Changing the holiday script

Chestnuts roasting on an open fire
Jack Frost nipping at your nose
Yuletide carols being sung by a choir
And folks dressed up like Eskimos

Lyrics by Mel Torme

 The lyrics for the oldie that Bing Crosby or Nat King Cole crooned in those mellow baritones aren’t likely circa 2023, with politics and economics and social media polemics making Good Will a rare commodity.

I see it in my practice every December when Holiday obligations add more stress than joy to the occasion. The lament is familiar, a teary description of the family dinner that starts out with good cheer and before the turkey is carved, umbrage and agitation triggered by some innocuous reference or inadvertent remark.

Insults fly as Sis opens fire
Uncle Jack nipping at the brandy flask
Same old grievances from years prior
Dad and Mom taking me to task

Lyrics by my husband having a laugh

 Fortunately, you can dissolve that awkward dinner situation, and turn a halfhearted visit into an openhearted good time… if you approach your visit with two strategies: lowering the bar for your expectations and raising the heights of your boundaries. In short, be realistic and be loving.

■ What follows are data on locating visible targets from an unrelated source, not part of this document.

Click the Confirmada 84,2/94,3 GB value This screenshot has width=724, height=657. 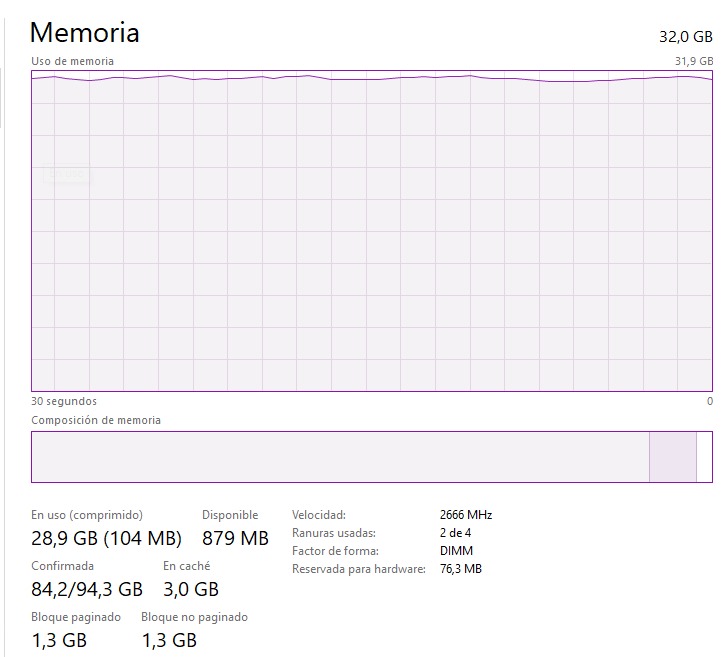(x=87, y=589)
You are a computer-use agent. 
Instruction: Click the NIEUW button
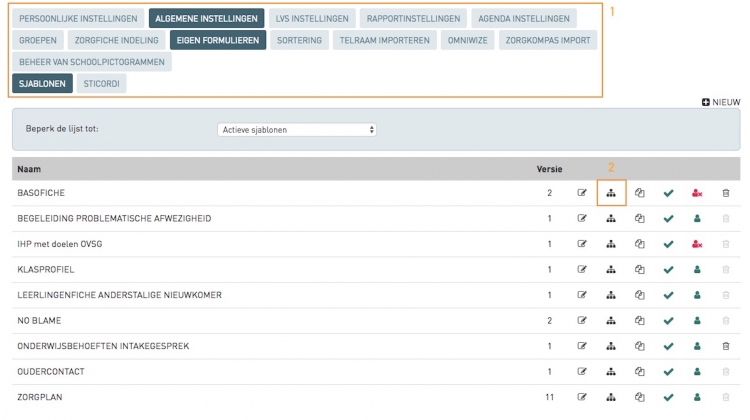pos(721,102)
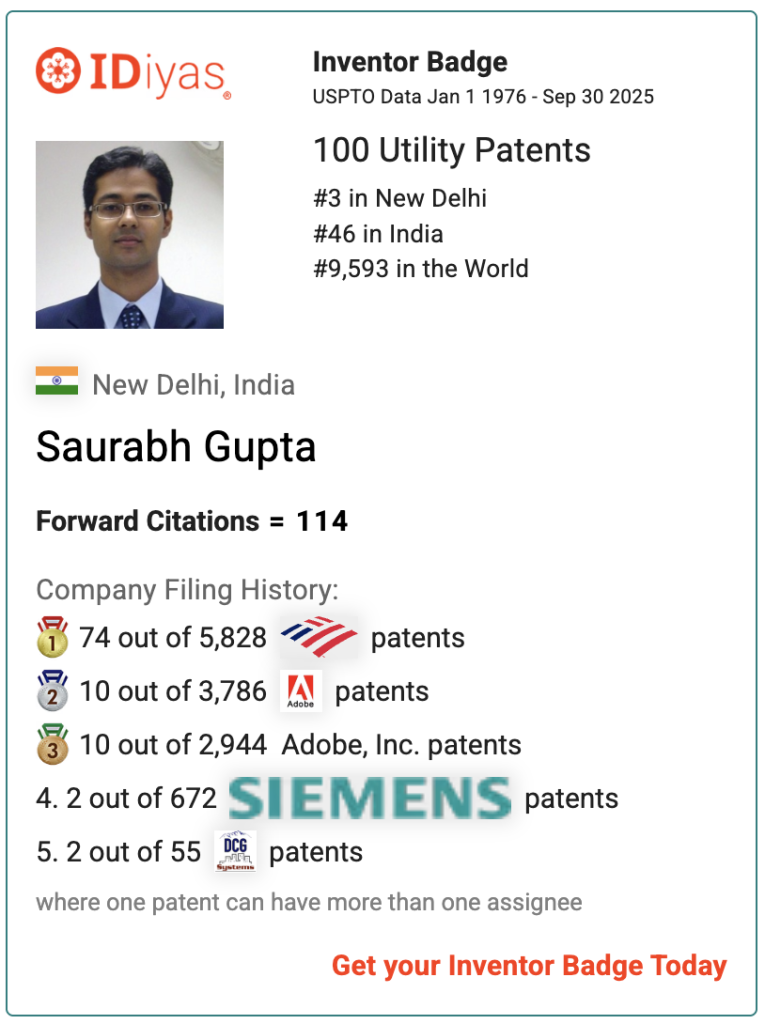Click the #46 in India ranking
Screen dimensions: 765x1024
(378, 234)
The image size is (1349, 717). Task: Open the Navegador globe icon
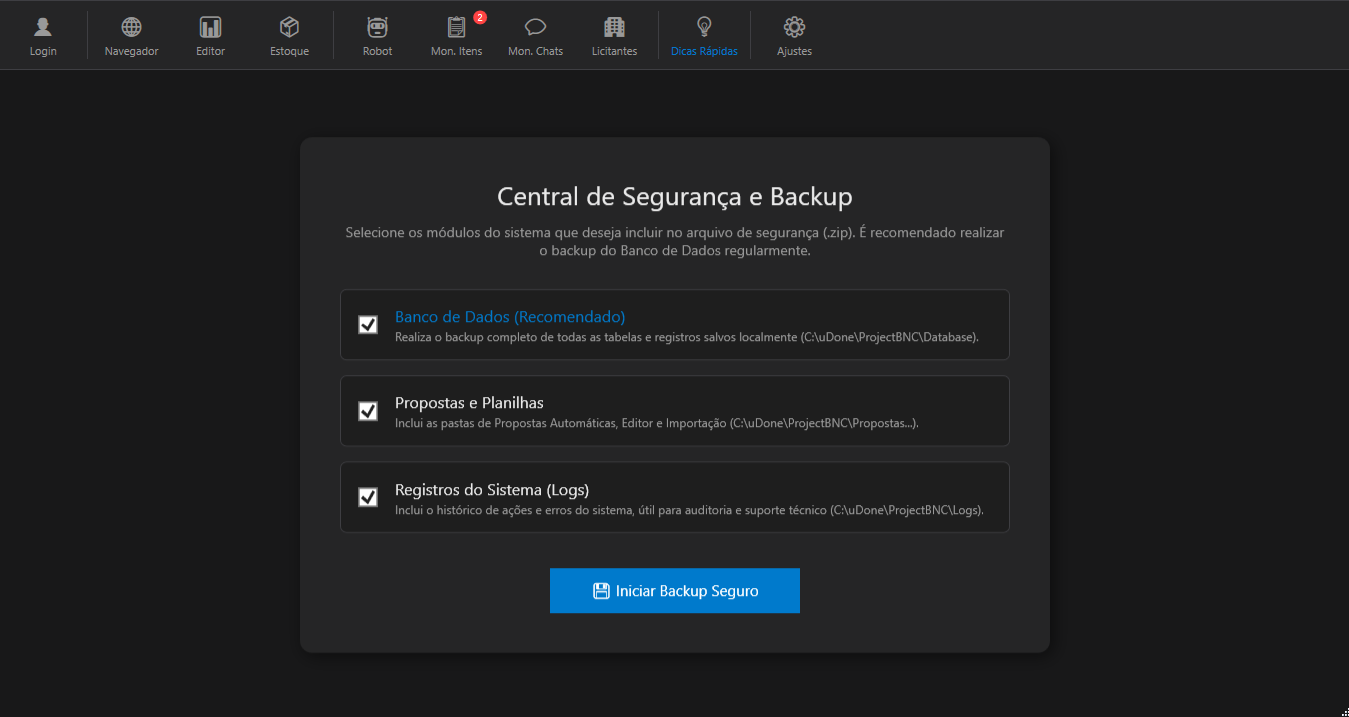coord(131,28)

Understand going in, no matter how much healing or growth you’ve had during the year, family interaction typically – unconsciously – reverts to the roles we once played within the family dynamic, even though the person we are now has little to do with who we were then!  The person you’ve become, the person you are around your friends and co-workers, simply may not be recognized by your family.

You cannot whitewash your past childhood and the influence of the home environment. But what you can change going forward is the part you play in the continuing drama.

You have the script.  You can visualize what is going to happen and predict the scenario that usually pulls you into your part in the familiar story line. And you can change the script! You can re-write your reaction and responses to the cues.

Some dialogue to rehearse to help remind you how to stay out of the storm (half kidding, half serious). Do not talk about weight and immediately stop if you find yourself whistling the Ozempic ad jingle. Avoid all conversations citing complaints about the job. Consider any opinions about all topics remotely connected to President Biden, Donald Trump, and any and all children of Misters Biden and Trump, as IEDs seconds away from being stepped on. Conversely, criticism of the Chicago Bears, White Sox, Bulls and ownership of the Chicago Cubs are excellent conversation openers.

The point is, this is the time of the year when the stress of family dysfunction brings up the issues that we thought were resolved, and when our good intentions can get undermined. So have a game plan. Understand that when things are unresolved in a family system, there’s a habitual dance calling all parties to the floor. The trick is to think about your part in that dance before the music starts.

You can bypass the emotional triggers put in place by family dynamics decades in the making. And the holiday gathering can be everything Hallmark Cards promise. Take the lead. Surprise the family by making a toast that expresses gratitude, nourishes the spirit and acknowledges the close family ties.

If you’re really in the spirit of the holiday, help with the cleanup!